Home prices jumped 20.6% in March over the year before according to the S&P CoreLogic Case-Shiller national home price index. That is above the 20% rise in February and the largest year over year gain in the 35 years they have been measuring it. The rise occurred despite mortgage rates jumping a full point during the month
Craig Lazzara, managing director at S&P DJI, said, “Those of us who have been anticipating a deceleration in the growth rate of U.S. home prices will have to wait at least a month longer. The strength of the composite indices suggests very broad strength in the housing market, which we continue to observe.”
The index measures home prices in the largest 20 cities. It saw a 21.2% rise, with all of the cities it followed having double digit rates of growth in March. Price growth in 17 of the cities was still accelerating compared to February.
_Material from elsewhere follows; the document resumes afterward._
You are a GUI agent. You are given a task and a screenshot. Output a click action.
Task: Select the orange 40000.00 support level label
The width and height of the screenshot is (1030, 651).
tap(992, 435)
Some analysts attributed the surge in March prices to a demand that arose from buyers anticipating Fed rate hikes, and wanting to lock in sales before it happened. The average rate on 30 year mortgages went from 3.76% to 4.67% over the course of the month. By mid-May it had hit 5.3%.
Home prices are also being driven up by a lack of inventory, versus buyer demand. Unsold inventory was 1.9 months in March, down from 2.3 months in April 2021. In a balanced market, unsold inventory would sit at 6 months supply.
Regardless, economists expect that rising interest rates will drive sale prices down in the near future.
Danielle Hale, chief economist at Realtor.com, said, “Eventually we expect a more moderate pace of listing price growth, with for-sale homes that sit for longer than the record pace we’ve seen in recent months. Mortgage costs are nearly 50% higher today than they were at this time last year. Unless incomes grow by double-digits or mortgage rates dip, neither of which seems especially likely, households will have to look for other options.”
Already, there are signs that buyers are reducing demand. Last month, new home sales dropped 16.6%, to a seasonally adjusted annual rate of 591,000 units. Existing home sales fell 2.4% from a month earlier, to a seasonally adjusted 5.61 million units. Meanwhile pending home sales for April fell 3.9%, and one in five home sellers dropped their prices in May, according to a Redfin report.
Still, noting the current momentum, Mark Fleming, chief economist at First American, said in a statement. “The Federal Reserve is trying to tame inflation and slow demand, leading to a slight normalizing of the housing market. But the lack of supply against robust demographic demand will keep price appreciation elevated, so don’t expect a decline in prices anytime soon.”